### Petikan Teks

_ _ _ _ _ _ _

Penafsiran Mohammad Arkoun; Kajian Surat Al-Fâtihah

I.         Pendahuluan
a.      Latar Belakang
Al-Qur'an merupakan panduan hidup bagi umat manusia. Al-Qur'an menekankan pada kebutuhan manusia untuk mendengar, menyadari, merefleksikan, menghayati memahami dan bermeditasi. Seluruh kata kerja tersebut mengacu pada aktifitas intelektual yang yang membawa pada berbagai macam rasionalisasi yang berdasarkan pada paradigma eksistensial yang diperlihatkan oleh sejarah penyelamatan jiwa dari dosa.

Melihat Al-Qur'an sebagai panduan hidup bagi manusia, maka mau tidak mau Al-Qur'an harus mampu menjawab berbagai problematika yang terjadi dalam masyarakat. Oleh karena itu Arkoun mencoba berbagai pembacaan terhadap Al-Qur'an, yang dari hal itu diharapkan dapat menghasilkan penafsiran baru yang belum pernah dilakukan oleh ilmuan Islam.

b.     Rumusan Masalah
a)      Biografi
b)     Metode Penafsiran
c)      Corak Penafsiran
d)     Contoh Penafsiran

II.      Analisis
a)      Biografi
1.      Kelahiran
Arkoun lahir pada tanggal 2 Januari 1928 dalam keluarga biasa di perkampungan Berber yang berada di sebuah desa di kaki-gunung Taorirt-Mimoun, Kabilia, sebelah timur Aljir, Aljazair. Keluarganya berada pada strata fisik dan sosial yang rendah (ibunya buta huruf) dengan bahasa Kabilia Berber sebagai bahasa ibu dan bahasa Arab sebagai bahasa nasional Aljazair.

2.      Pendidikan
Pendidikan dasar Arkoun ditempuh di desa asalnya, dan kemudian melanjutkan sekolah menengah di kota pelabuhan Oran, sebuah kota utama di Aljazair bagian barat, yang jauh dari Kabilia. Kemudian, Arkoun melanjutkan studi bahasa dan sastra Arab di Universitas Aljir (1950-1954), sambil mengajar bahasa Arab pada sebuah Sekolah Menengah Atas di al-Harach, yang berlokasi di daerah pinggiran ibukota Aljazair. Pada saat perang kemerdekaan Aljazair dari Perancis (1954-1962), Arkoun melanjukan studi tentang bahasa dan sastra Arab di Universitas Sorbonne, Paris. Ketika itu, dia sempat bekerja sebagai agrege bahasa dan kesusasteraan Arab di Paris serta mengajar di sebuah SMA (Lycee) di Strasbourg (daerah Perancis sebelah timur laut) dan diminta memberi kuliah di Fakultas Sastra Universitas Strasbourg (1956-1959).

_ _ _ _ _ _ _

### Data Baris

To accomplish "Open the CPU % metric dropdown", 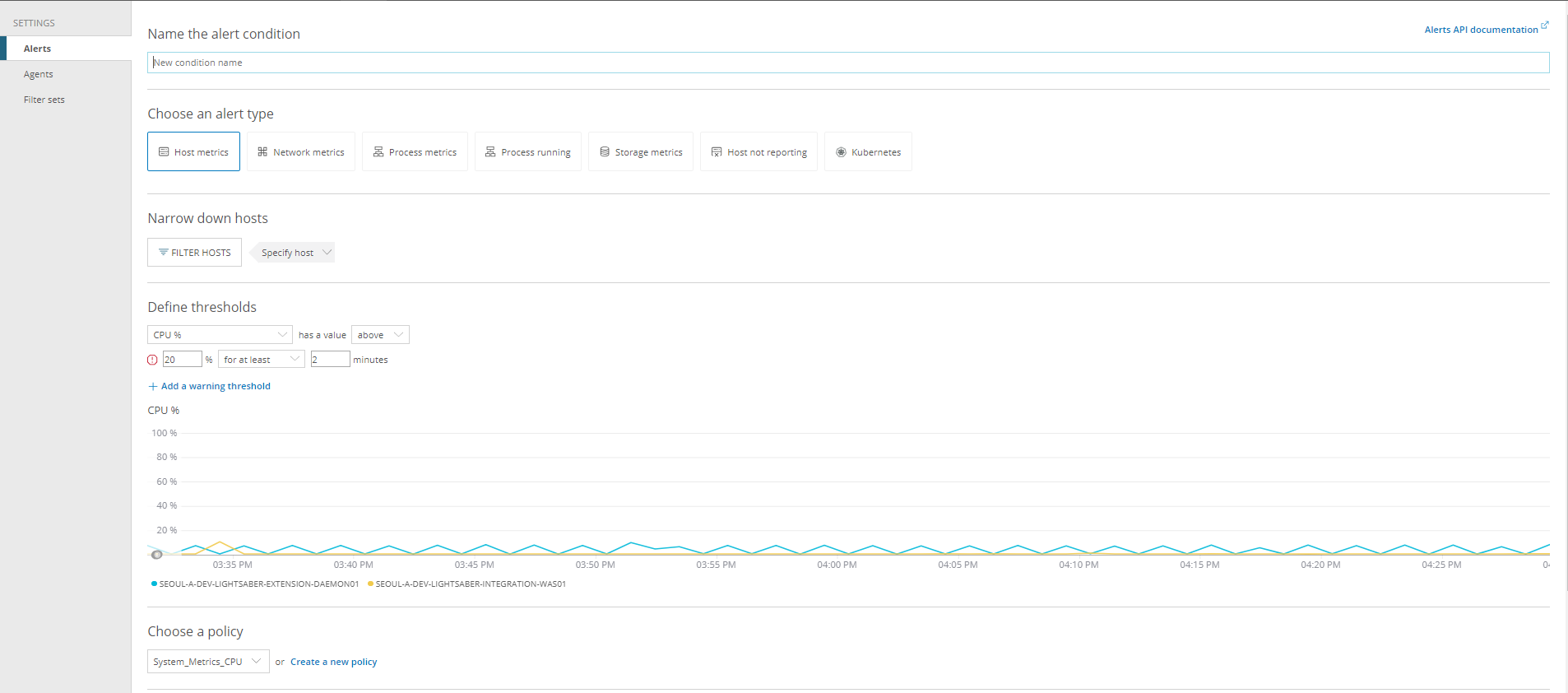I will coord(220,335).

_ _ _ _ _ _ _

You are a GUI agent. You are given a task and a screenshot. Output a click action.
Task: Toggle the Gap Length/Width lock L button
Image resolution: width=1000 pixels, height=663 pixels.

_ _ _ _ _ _ _

### Tugas dan Latihan
a) Apakah pernyataan berikut sesuai dengan petikan tentang Mohammad Arkoun: (i) Arkoun lahir pada 2 Januari 1928; (ii) ibu Arkoun pandai membaca dan menulis; (iii) Arkoun belajar di Universitas Aljir pada tahun 1956-1959? Jawab ya atau tidak untuk masing-masing dan sertakan kutipan persis kata-kata penentunya dari petikan.
b) Tuliskan kembali bagian petikan tentang Mohammad Arkoun, mulai dari kata-kata yang memuat "II.      Analisis" dan berhenti setelah "bahasa nasional Aljazair.".

### Kumpulan Jawaban
a)
(i) Ya: "Arkoun lahir pada tanggal 2 Januari 1928"
(ii) Tidak: "ibunya buta huruf"
(iii) Tidak: "Universitas Aljir (1950-1954)"

b)
II.      Analisis
a)      Biografi
1.      Kelahiran
Arkoun lahir pada tanggal 2 Januari 1928 dalam keluarga biasa di perkampungan Berber yang berada di sebuah desa di kaki-gunung Taorirt-Mimoun, Kabilia, sebelah timur Aljir, Aljazair. Keluarganya berada pada strata fisik dan sosial yang rendah (ibunya buta huruf) dengan bahasa Kabilia Berber sebagai bahasa ibu dan bahasa Arab sebagai bahasa nasional Aljazair.